Let me just tell you, tiramisu might be my favorite dessert ever, and I can't BELIEVE I've never made a vegan version of it. And it's totally easy, despite the recipe looking kinda longish! My poor friends and family can expect for me to shoving slices of this at them at every upcoming gathering! (I know! Poor them!)
I took these pictures in the morning after it had been in the freezer all night, so that is why it is a little frosty-looking. Bonus, it is DELICIOUS frozen!
Vegan Cherry Amaretto Tiramisu!
VEGAN LADYFINGER COOKIES (from the Whole Foods website)
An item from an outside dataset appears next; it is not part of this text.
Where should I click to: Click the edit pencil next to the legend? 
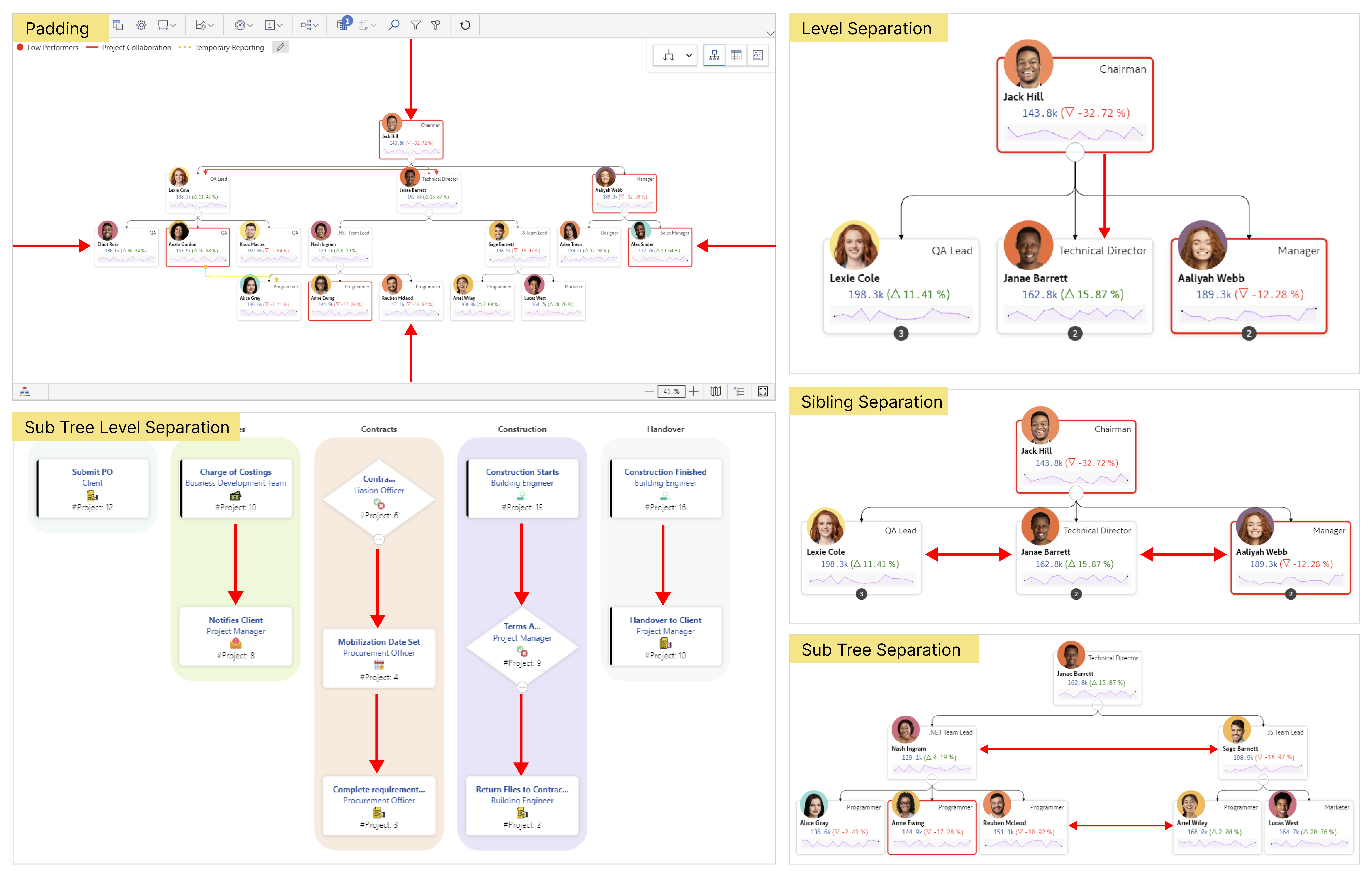(x=280, y=47)
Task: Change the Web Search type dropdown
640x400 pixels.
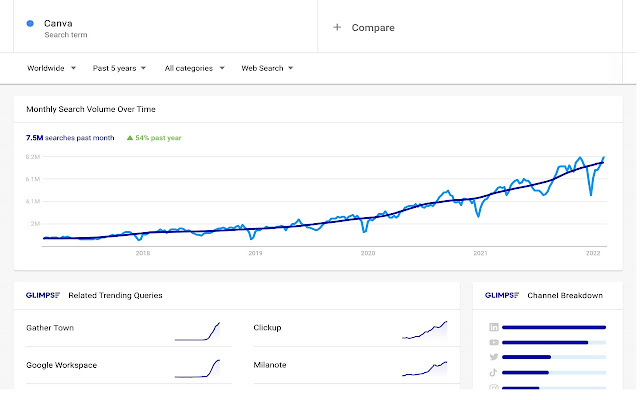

2 cups flour (I actually used 1 cup white and 1 cup wheat flour)
2 teaspoons baking powder
1 teaspoon baking soda
1/2 cup non-hydrogenated margarine
1 cup vegan sugar
1/3 cup maple syrup
1/2 cup soymilk, rice milk or almond milk
1. To make the ladyfingers, sift together flour, baking powder and baking soda and set aside. Using a mixer, cream together margarine and sugar until fluffy. Stir in maple syrup. Slowly incorporate the flour mixture until thoroughly combined, alternating with additions of milk. Cover and chill the dough for at least 1 hour.
2. Preheat oven to 350°F and position a rack in the center of the oven. Line 2 baking sheets with parchment paper or silpats; set aside.
3. On a lightly floured surface, roll dough into 1-inch balls then roll each ball into a 2-inch-long stick. Makes 16-18 cookies. Arrange on prepared baking sheets, leaving a few inches of room between each ladyfinger, as they spread! Bake 8 to 12 minutes, or until cookies are firm and just beginning to brown. Remove from oven and let cool on baking sheets for about 1 minute. When firm enough to move, transfer to a wire rack to cool completely.
VEGAN TIRAMISU FILLING
2 cups Soyatoo Rice Whip whipped cream
8 oz. tofutti better than cream cheese
3/4cup powdered sugar
1 TBS vanilla extract
1. In a stand mixer or with a hand-mixer, blend until smooth.
LIQUID FOR DIPPING LADYFINGERS IN:
1 3/4 cups strong brewed coffee or espresso, cooled to room temperature
1/4 cup maraschino cherry juice
2 tablespoons Amaretto (or Marsala Wine)
2 tablespoons unsweetened cocoa powder
(you can dip it anything really! Pick a flavor or two that you love and substitute them in! I want to try a kahlua/coffee mixture and then a totally fruity one with orange juice/strawberries in the summertime!)
1. Stir together coffee, cherry juice, and amaretto in a shallow bowl. Dip a ladyfinger in coffee mixture, soaking it about 4 to 5 seconds on each side then transfer to a 5- x 9-inch glass baking dish. Repeat with 8 more ladyfingers, arranging them in the bottom of dish.
2. Spread half of the filling evenly over ladyfingers. Make another layer in the same manner with remaining ladyfingers and filling. Cover and chill for at least 1 hour then sprinkle with cocoa and serve. Tiramisu is always better the next day, after the flavors have melded together more. You can either store it in the fridge or the freezer, both versions are tasty!